Problem to work on
Return the lines from the first one through the line containing "tap(545, 55)", inclusive. Leave the pictures out of your answer.

(A block of data)
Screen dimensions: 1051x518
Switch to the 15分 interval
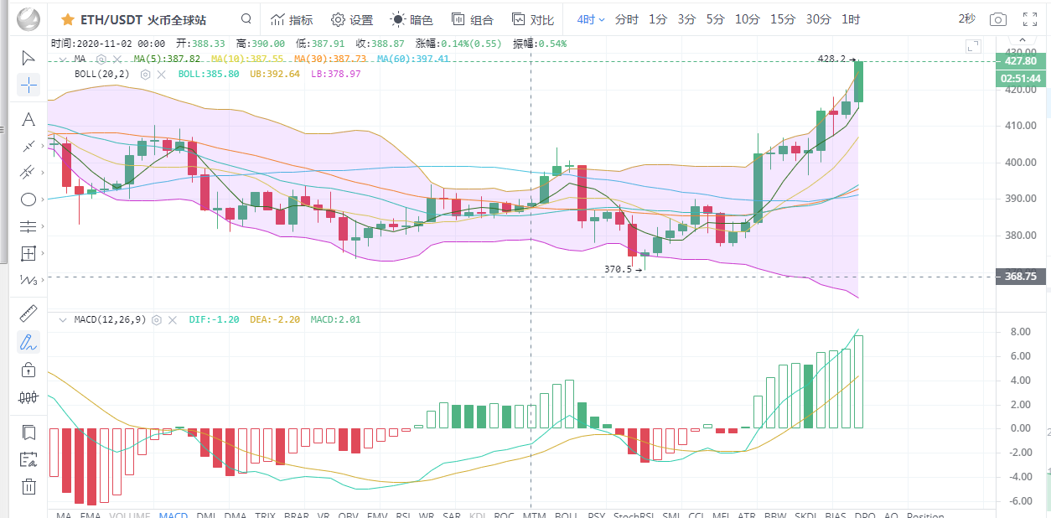[783, 19]
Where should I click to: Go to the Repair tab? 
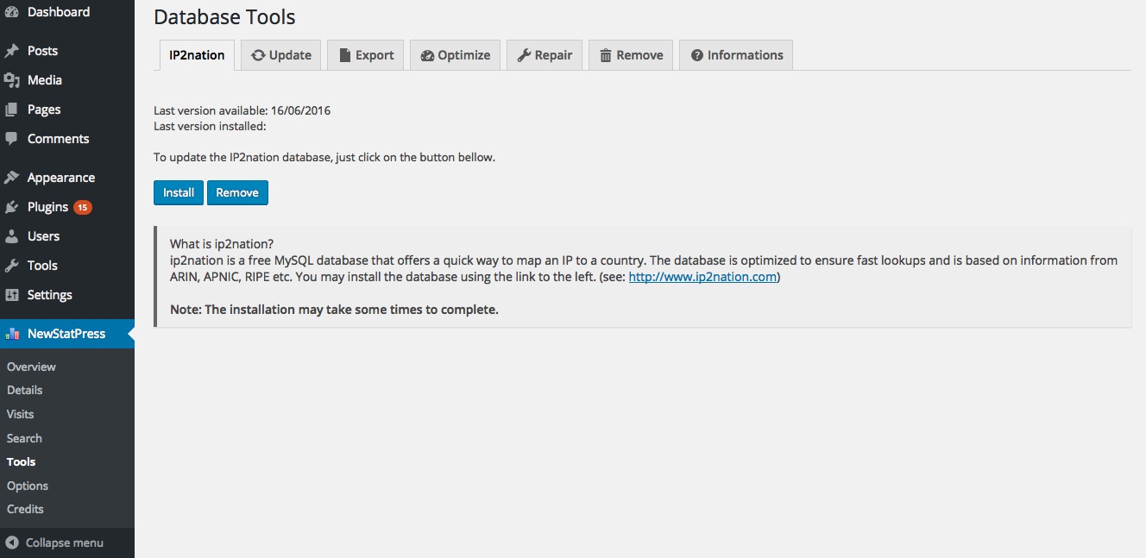tap(545, 55)
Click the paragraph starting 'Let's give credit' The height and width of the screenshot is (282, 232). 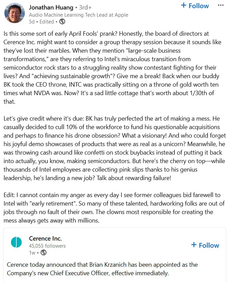click(115, 148)
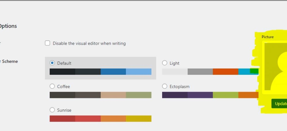Screen dimensions: 287x131
Task: Click the light blue Default swatch
Action: (139, 72)
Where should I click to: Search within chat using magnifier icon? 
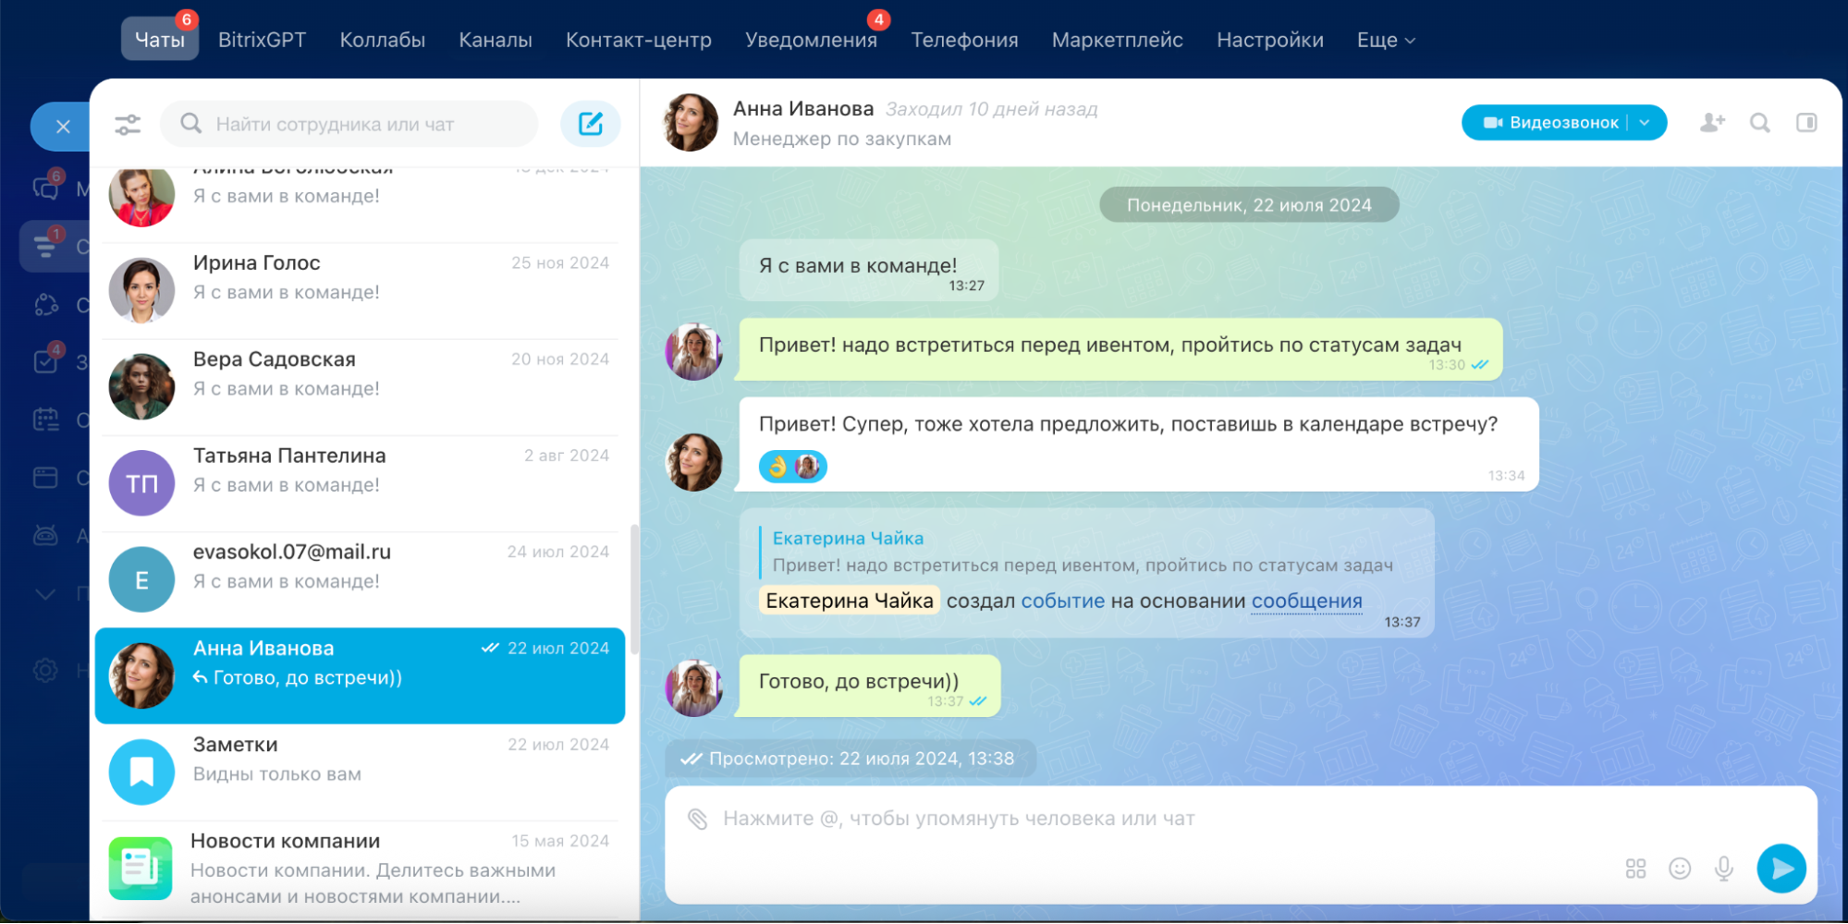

Answer to this exercise
Screen dimensions: 1051x518
Switch to the 15分 interval
[783, 19]
Where should I click to: Go to the Repair tab? 
tap(545, 55)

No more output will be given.